About 1,300 light-years away, in the constellation Puppis, a ghostly hand emerges from the interstellar medium and reaches into the cosmos. This is the cometary cluster known by the acronym CG 4, a cloudy and ominous structure that is also known by the nickname “the hand of God”, which is one of the many cometary clusters present in the Milky Way. The distinctive shape of these objects and their formation remains a topic of debate among astronomers.
Cometary globules are a subclass of dark nebulae known as Bok globules, isolated clouds of dense cosmic gas and dust, surrounded by very hot, ionized material. When a detachment of material occurs in these clouds, resulting in a tail that extends through space, they are known as cometary globules due to their vague resemblance to a comet, although they have nothing in common. The characteristics that classify CG 4 as a cometary globule do not go unnoticed in this image captured with the Dark Energy Camera (DECam), built by DOE and installed on the Víctor M. Blanco 4-meter Telescope of the Cerro Tololo Observatory (CTIO) , an NSF NOIRLab Program. Its dusty head, with a diameter of 1.5 light years, and its long, wispy tail, about eight light years long, make CG 4 a small Bok globule, a general characteristic of cometary globules.
Although these objects were first observed in 1976 from images obtained with the UK’s Schmidt Telescope in Australia, for a long time, cometary globules were not detected by astronomers because they are very faint objects. Their tails, shrouded in dark stardust, block most of the light from passing through. However, currently DECam, with its Hydrogen-alpha filter [1], can capture the faint red glow of ionized hydrogen present in the head of CG 4 and around its outer edge. This light is produced when hydrogen is stimulated after being bombarded by radiation from hot, nearby massive stars.
However, the intense radiation generated by these nearby massive stars is gradually destroying the head of the globule and sweeping away the tiny particles that scatter starlight. Still, CG 4’s dusty cloud contains enough gas to fuel the active formation of several new Sun-sized stars.

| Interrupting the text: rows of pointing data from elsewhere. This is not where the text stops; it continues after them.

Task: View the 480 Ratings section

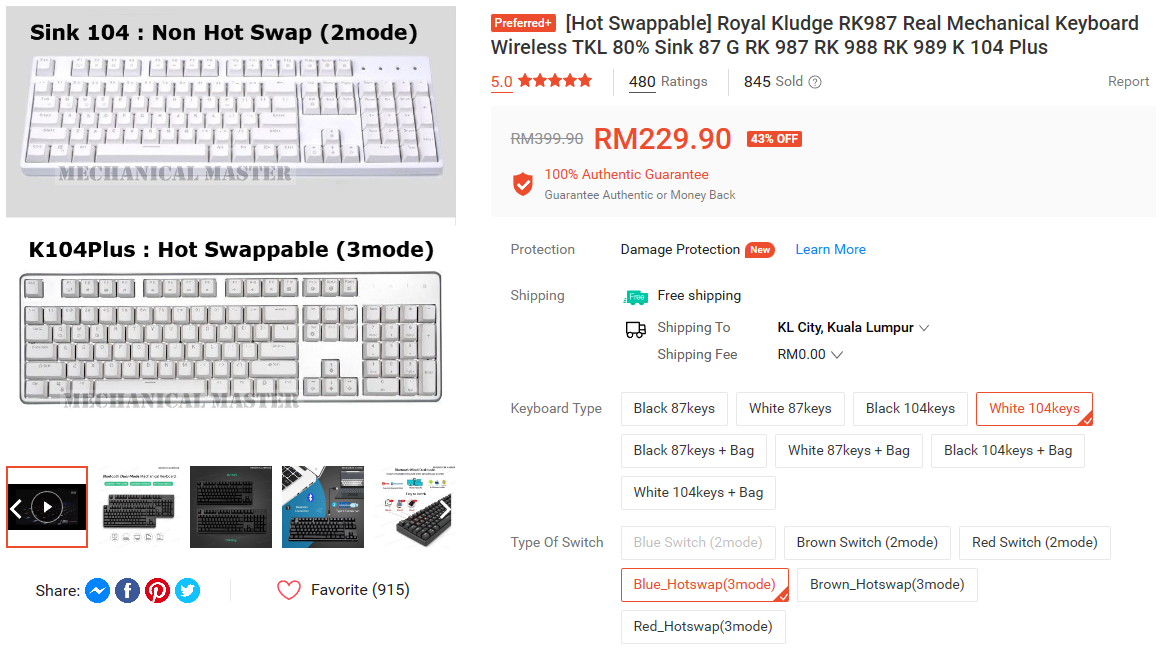Action: click(x=668, y=82)
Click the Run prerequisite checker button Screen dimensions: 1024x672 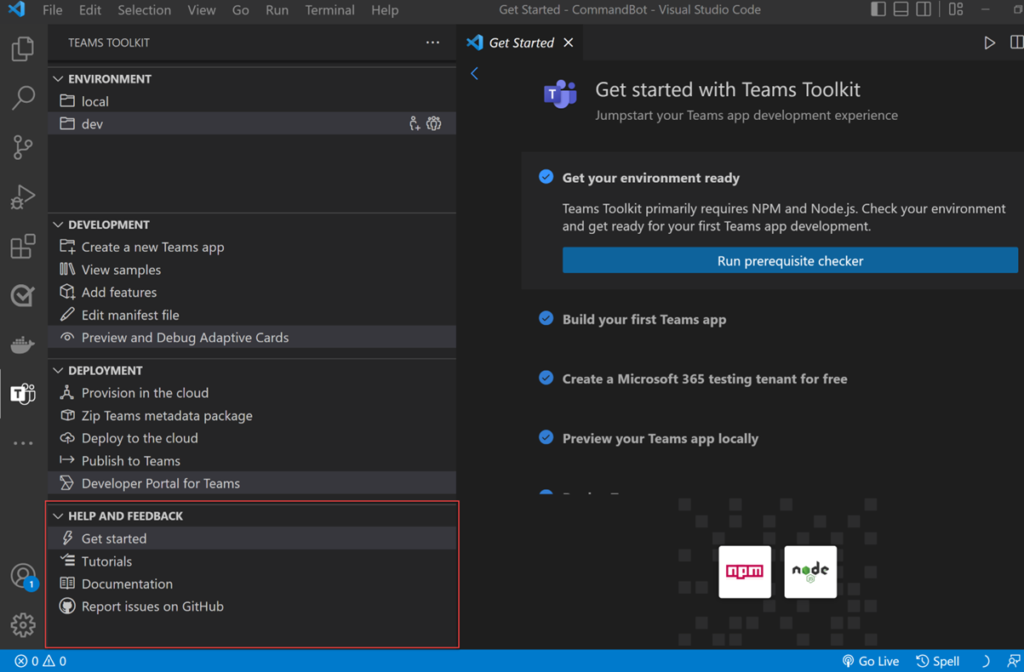(789, 261)
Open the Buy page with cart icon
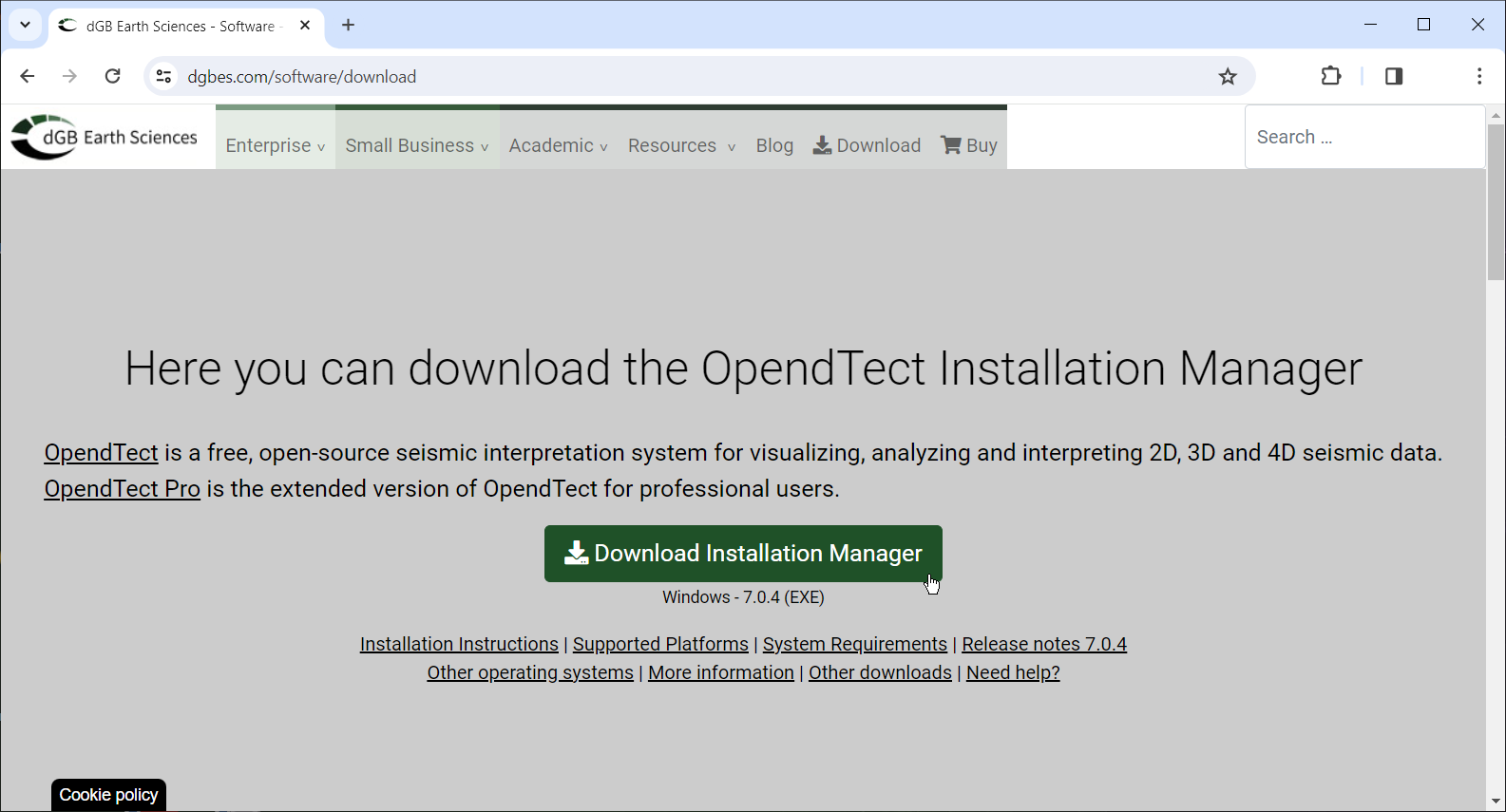Image resolution: width=1506 pixels, height=812 pixels. (969, 145)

While astronomers have observed these structures throughout the Milky Way, most of them, including CG 4, lie inside a huge blob of incandescent gas called the Gum Nebula, which contains at least 31 cometary globules in addition to CG. 4. This nebula is believed to be nothing more than the expanding remains of a supernova that occurred about a million years ago.
The mechanism by which these comet-like objects acquire their characteristic shape is not well understood, but astronomers have at least two main notions about their origins. The first is that, initially, they could have corresponded to spherical nebulae, such as the Ring Nebula, which were subsequently affected by a nearby supernova explosion, possibly the original explosion that created the Gum Nebula.
The second idea suggests that cometary globules are formed by a combination of stellar winds and radiation pressure from hot, nearby massive stars. In fact, all of the cometary globules found within the Gum Nebula appear to have tails that extend away from the center of the nebula, which is where the Vela Supernova Remnant and the Vela Pulsar are located. The latter consists of a fast-spinning neutron star that formed after the collapse of a massive star, and its stellar winds and radiation pressure may be shaping nearby globules.
This image also gives the impression that CG 4 is about to devour the edge-on spiral galaxy ESO 257-19 (PGC 21338), which is visible just in front of it. But in reality, the galaxy lies more than a hundred million light years beyond CG 4 and only appears to be close by a chance alignment.